Dataset entries:
•••
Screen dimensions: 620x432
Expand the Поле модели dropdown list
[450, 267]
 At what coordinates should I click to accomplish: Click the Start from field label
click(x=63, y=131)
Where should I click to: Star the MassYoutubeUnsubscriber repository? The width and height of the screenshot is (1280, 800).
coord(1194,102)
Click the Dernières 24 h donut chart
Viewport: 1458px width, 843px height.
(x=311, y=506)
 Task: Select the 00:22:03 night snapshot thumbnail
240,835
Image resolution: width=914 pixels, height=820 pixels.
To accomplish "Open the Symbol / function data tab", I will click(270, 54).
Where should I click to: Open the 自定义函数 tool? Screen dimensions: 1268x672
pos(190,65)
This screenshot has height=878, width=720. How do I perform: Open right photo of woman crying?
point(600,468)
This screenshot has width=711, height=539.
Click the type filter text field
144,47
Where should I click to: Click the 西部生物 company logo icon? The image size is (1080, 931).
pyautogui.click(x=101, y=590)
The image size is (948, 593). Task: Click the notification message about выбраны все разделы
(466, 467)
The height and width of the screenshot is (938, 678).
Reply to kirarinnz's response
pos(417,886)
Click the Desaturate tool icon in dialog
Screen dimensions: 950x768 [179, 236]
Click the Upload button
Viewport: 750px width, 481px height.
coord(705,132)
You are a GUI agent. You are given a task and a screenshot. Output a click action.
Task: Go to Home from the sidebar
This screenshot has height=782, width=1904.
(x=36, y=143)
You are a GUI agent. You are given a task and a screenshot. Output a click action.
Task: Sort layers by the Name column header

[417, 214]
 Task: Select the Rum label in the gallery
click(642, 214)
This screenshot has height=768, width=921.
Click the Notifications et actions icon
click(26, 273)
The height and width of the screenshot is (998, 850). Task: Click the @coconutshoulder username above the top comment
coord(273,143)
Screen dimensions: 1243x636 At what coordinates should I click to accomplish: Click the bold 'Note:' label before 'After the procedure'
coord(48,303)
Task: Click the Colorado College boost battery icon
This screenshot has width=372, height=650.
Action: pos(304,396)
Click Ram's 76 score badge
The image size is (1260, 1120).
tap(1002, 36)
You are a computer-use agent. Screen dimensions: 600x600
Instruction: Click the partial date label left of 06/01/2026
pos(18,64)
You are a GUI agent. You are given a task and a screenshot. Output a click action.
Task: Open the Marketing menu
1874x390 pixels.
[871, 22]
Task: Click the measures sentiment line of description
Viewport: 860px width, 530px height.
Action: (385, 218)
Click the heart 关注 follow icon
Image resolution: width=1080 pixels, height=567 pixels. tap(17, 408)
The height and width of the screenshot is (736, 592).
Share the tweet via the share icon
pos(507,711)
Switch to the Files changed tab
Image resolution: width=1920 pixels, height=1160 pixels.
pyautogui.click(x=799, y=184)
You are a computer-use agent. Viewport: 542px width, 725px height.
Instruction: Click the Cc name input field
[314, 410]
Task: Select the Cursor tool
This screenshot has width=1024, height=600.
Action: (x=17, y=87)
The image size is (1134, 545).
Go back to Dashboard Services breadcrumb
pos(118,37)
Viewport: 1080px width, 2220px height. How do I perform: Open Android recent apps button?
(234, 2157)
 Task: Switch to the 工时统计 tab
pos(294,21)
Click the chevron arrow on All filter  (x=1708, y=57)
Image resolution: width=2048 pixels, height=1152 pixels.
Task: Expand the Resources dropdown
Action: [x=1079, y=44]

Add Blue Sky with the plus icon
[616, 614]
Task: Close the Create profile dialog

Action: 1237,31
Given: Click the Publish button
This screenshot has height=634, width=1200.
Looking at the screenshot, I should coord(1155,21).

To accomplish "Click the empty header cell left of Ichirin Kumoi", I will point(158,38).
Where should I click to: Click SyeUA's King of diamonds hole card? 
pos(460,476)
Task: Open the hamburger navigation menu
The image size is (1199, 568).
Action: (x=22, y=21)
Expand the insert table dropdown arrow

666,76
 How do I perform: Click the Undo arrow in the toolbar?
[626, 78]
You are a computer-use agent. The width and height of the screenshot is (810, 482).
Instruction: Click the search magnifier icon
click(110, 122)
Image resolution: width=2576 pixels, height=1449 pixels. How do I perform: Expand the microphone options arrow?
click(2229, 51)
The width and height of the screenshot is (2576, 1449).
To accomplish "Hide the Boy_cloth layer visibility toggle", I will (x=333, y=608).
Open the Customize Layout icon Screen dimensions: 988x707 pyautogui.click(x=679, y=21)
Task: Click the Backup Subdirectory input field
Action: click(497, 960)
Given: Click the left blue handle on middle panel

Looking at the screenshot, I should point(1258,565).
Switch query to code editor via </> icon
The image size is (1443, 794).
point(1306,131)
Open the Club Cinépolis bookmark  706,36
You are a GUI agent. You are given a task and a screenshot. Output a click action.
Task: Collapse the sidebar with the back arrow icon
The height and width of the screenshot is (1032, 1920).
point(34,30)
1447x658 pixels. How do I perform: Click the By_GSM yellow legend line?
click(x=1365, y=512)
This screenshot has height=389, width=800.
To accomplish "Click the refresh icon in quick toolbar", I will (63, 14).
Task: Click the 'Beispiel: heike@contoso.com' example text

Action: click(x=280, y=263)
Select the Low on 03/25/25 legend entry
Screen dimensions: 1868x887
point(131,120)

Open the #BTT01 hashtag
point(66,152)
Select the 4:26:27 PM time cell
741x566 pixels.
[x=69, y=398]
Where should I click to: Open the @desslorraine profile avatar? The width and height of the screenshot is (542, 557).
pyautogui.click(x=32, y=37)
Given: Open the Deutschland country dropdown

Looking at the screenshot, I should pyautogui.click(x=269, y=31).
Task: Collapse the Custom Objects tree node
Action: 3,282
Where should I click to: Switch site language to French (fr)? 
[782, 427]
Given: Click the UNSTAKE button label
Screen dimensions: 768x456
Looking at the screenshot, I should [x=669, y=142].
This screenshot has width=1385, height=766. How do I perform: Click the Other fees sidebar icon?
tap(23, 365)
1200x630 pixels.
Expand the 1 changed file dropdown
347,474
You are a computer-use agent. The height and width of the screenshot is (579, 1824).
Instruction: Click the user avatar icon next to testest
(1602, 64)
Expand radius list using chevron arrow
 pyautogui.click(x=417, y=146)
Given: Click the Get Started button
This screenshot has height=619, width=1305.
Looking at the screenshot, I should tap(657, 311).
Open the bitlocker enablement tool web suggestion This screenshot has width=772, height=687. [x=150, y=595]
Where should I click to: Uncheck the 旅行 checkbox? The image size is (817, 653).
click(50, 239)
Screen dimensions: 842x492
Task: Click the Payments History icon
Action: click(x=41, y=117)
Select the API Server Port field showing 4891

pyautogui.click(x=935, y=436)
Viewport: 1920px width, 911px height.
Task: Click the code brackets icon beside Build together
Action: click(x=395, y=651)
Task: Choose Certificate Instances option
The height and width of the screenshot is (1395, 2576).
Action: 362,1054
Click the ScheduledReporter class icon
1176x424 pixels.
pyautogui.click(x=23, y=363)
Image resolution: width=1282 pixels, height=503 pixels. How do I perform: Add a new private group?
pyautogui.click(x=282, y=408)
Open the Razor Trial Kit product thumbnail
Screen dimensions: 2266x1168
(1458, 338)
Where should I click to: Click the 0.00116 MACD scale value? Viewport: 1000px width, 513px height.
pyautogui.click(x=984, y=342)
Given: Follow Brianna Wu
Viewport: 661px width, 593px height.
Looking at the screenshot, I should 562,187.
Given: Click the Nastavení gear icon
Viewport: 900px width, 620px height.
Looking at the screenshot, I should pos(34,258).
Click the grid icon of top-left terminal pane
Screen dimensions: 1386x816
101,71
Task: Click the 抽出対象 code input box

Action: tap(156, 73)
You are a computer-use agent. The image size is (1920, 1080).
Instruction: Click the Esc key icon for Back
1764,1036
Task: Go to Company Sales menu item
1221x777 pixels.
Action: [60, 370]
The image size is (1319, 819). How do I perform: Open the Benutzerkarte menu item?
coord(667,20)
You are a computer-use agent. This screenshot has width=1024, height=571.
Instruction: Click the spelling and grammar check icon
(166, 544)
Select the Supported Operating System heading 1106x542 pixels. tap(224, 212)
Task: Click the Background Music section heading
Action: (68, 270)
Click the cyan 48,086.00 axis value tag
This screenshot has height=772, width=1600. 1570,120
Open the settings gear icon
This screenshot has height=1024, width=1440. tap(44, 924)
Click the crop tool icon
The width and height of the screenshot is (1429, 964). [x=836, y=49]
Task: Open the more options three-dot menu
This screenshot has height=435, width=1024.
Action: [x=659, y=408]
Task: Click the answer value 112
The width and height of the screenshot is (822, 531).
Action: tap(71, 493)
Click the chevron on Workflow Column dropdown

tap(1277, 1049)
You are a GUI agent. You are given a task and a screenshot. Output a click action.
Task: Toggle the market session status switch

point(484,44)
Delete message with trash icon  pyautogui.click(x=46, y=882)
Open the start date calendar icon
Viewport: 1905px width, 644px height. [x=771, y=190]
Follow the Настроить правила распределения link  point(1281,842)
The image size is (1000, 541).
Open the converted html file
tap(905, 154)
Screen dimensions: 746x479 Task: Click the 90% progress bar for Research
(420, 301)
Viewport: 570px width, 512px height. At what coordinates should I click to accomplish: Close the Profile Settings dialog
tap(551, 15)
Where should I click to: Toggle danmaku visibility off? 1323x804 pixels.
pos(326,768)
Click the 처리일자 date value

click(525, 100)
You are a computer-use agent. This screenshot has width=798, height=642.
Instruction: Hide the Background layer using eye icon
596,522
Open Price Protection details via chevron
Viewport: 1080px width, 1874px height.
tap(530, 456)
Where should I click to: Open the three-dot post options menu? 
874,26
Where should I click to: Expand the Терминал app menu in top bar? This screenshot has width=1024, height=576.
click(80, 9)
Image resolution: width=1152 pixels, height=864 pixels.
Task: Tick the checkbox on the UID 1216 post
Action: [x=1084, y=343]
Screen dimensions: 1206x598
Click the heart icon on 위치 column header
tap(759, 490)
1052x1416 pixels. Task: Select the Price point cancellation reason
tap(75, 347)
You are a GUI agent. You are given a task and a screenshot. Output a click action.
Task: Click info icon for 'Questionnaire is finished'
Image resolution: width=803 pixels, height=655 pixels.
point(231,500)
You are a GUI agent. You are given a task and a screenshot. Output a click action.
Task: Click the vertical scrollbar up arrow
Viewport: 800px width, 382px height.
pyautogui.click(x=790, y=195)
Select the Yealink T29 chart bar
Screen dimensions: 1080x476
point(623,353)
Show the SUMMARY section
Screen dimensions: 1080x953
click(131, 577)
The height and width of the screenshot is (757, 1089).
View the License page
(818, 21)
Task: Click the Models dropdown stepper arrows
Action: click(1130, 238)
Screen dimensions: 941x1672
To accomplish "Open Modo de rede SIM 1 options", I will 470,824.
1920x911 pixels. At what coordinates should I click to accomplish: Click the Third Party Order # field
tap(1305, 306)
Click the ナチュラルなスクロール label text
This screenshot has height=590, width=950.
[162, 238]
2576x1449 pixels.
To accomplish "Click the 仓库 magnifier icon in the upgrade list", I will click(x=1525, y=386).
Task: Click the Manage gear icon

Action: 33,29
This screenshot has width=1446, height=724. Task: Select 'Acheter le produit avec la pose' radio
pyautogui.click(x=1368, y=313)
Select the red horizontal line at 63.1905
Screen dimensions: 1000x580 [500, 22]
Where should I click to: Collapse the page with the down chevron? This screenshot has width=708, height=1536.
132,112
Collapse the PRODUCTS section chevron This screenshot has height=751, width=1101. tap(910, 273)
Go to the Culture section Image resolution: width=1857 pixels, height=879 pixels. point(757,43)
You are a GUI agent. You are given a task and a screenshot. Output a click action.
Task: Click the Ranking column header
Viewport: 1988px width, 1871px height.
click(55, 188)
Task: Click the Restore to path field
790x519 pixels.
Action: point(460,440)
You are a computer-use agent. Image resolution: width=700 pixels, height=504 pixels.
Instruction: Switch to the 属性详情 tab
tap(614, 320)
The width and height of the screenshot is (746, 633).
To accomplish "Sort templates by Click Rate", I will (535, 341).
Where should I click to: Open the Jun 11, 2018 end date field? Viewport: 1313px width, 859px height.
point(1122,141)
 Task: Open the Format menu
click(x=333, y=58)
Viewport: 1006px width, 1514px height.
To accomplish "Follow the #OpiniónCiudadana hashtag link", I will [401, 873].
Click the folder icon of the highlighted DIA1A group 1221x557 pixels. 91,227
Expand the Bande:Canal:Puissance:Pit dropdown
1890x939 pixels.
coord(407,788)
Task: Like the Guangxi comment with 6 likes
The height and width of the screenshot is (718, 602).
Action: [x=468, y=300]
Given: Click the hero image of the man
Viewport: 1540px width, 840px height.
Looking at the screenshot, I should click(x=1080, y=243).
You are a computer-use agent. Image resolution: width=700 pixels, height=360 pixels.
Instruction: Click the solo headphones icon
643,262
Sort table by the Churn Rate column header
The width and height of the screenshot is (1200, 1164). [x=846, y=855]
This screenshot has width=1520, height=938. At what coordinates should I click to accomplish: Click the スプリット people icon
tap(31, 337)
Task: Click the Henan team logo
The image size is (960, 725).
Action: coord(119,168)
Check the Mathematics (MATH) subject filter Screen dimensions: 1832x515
•••
What the exercise asks:
For the records above, state the number of lines holding the string "will", without further comment.

Answer to this task:
8